La nomination par le Premier ministre d’un haut responsable à l’intelligence économique ne peut être qu’une étape. C’est une réponse administrative à une question qui relève d’abord d’une analyse et d’une impulsion politiques.

En 1993, quand le sénateur Jean Arthuis met en évidence les risques de délocalisations liés à la mondialisation, il ne recueille que les commentaires condescendants des « experts » administratifs, qui se terrent désormais, inertes.

Ainsi, les représentants des grands corps de l’Etat qui avaient construit la France des « Trente Glorieuses » ne font au mieux que gérer les entreprises de leurs aînés, sans rien créer de nouveau.

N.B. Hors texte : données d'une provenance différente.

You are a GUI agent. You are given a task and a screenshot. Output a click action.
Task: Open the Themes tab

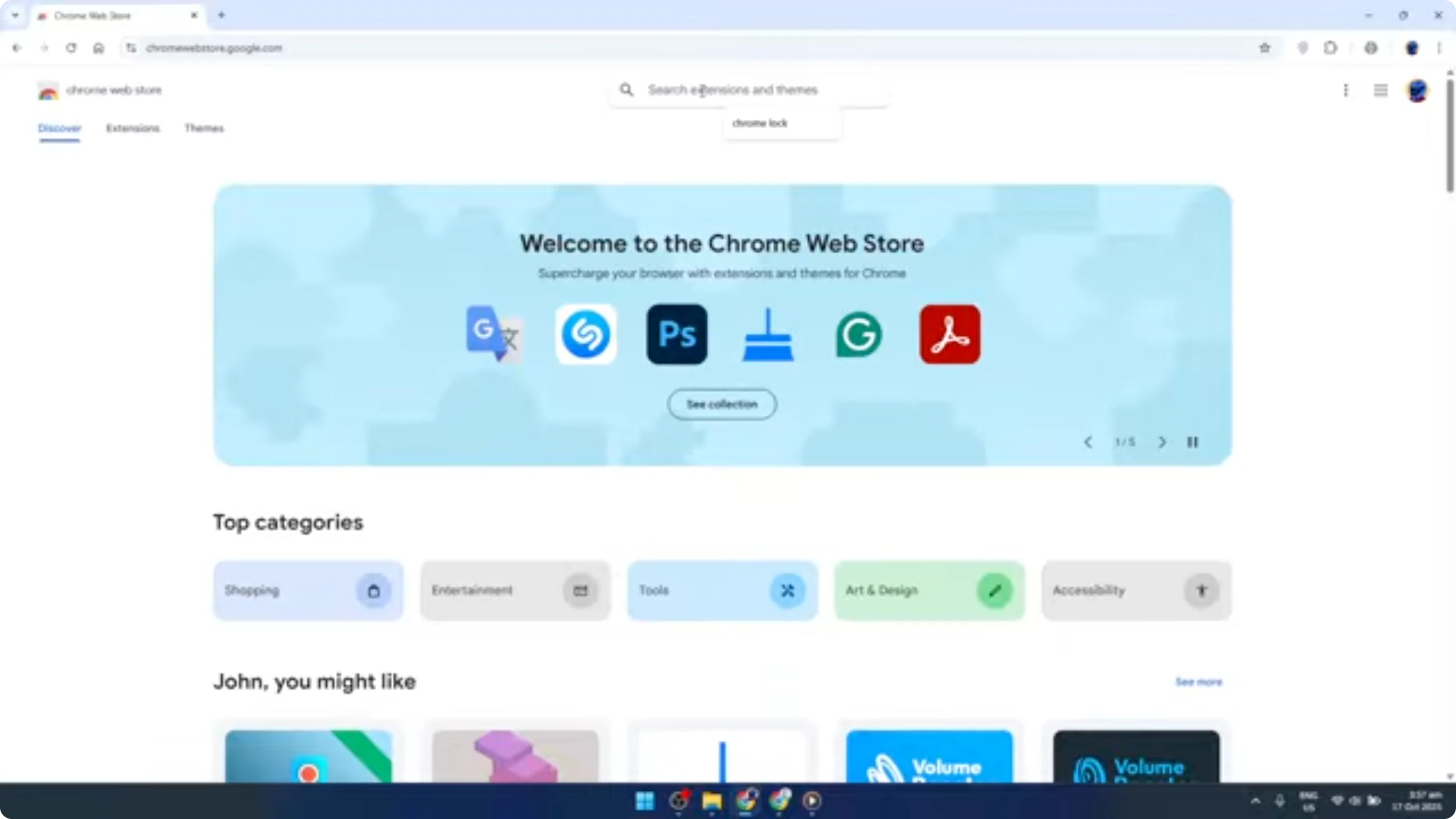tap(204, 128)
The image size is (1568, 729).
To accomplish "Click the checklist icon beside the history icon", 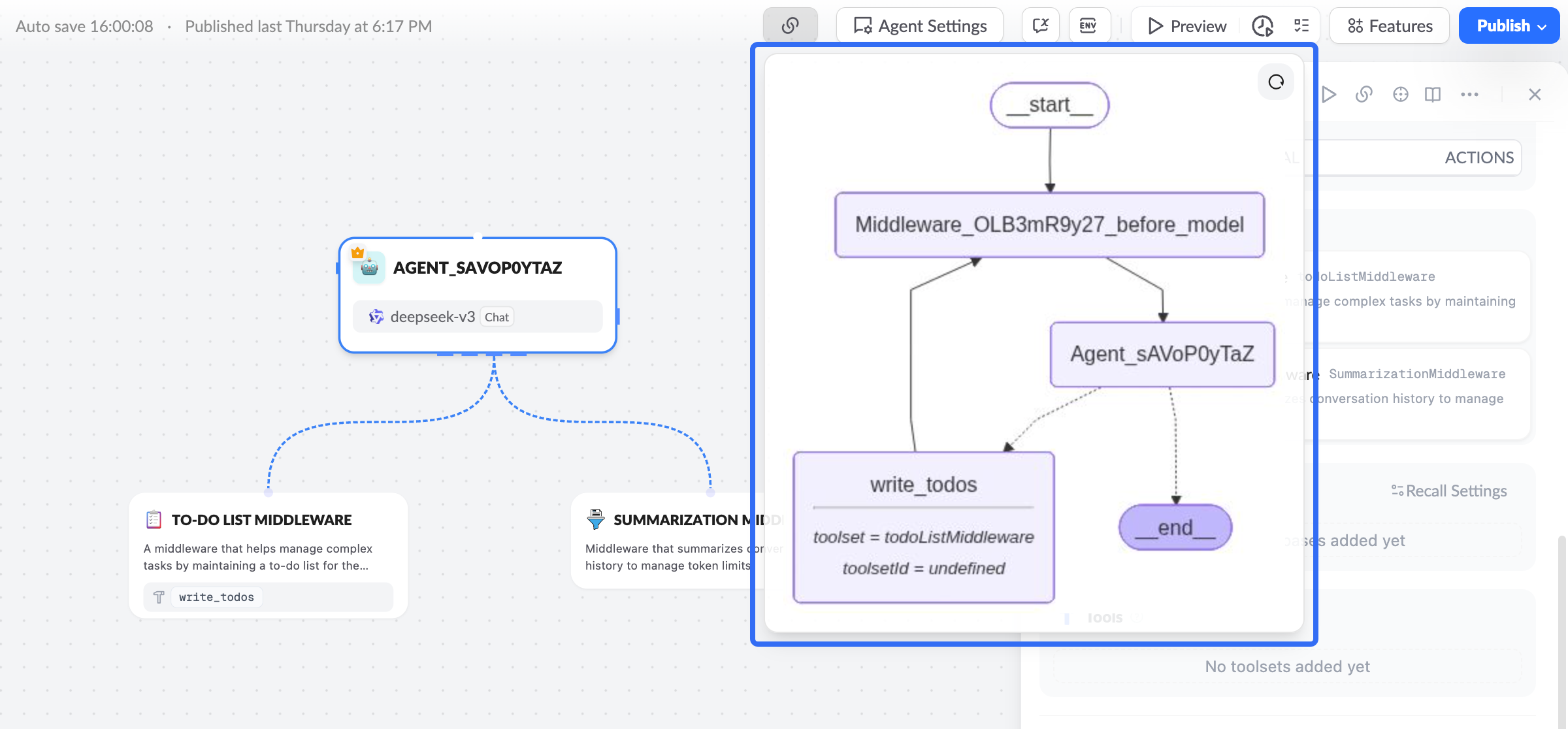I will pyautogui.click(x=1301, y=26).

Cette défection montre qu’il est nécessaire d’inventer de nouveaux modes de collaboration public-privé au service de l’intérêt général, tels que la mission confiée par le chef de l’Etat à Jean-Louis Beffa sur les grands projets industriels. Voilà une nouvelle occasion d’associer les réflexions des administrations, des entrepreneurs, des partenaires sociaux et des élus.

Le moment venu, il appartiendra au Président de la République de faire également évoluer une organisation gouvernementale et administrative datée et de mettre en place une véritable politique d’intelligence économique, comme l’ont fait toutes les grandes puissances.

C’est à cette condition que nous consoliderons le développement économique des entreprises, et donc la cohésion sociale de notre pays, la construction d’une Europe-puissance, que nous ferons prévaloir aussi dans les relations commerciales la force du droit contre le droit de la force. Il est temps de construire la paix économique entre les nations.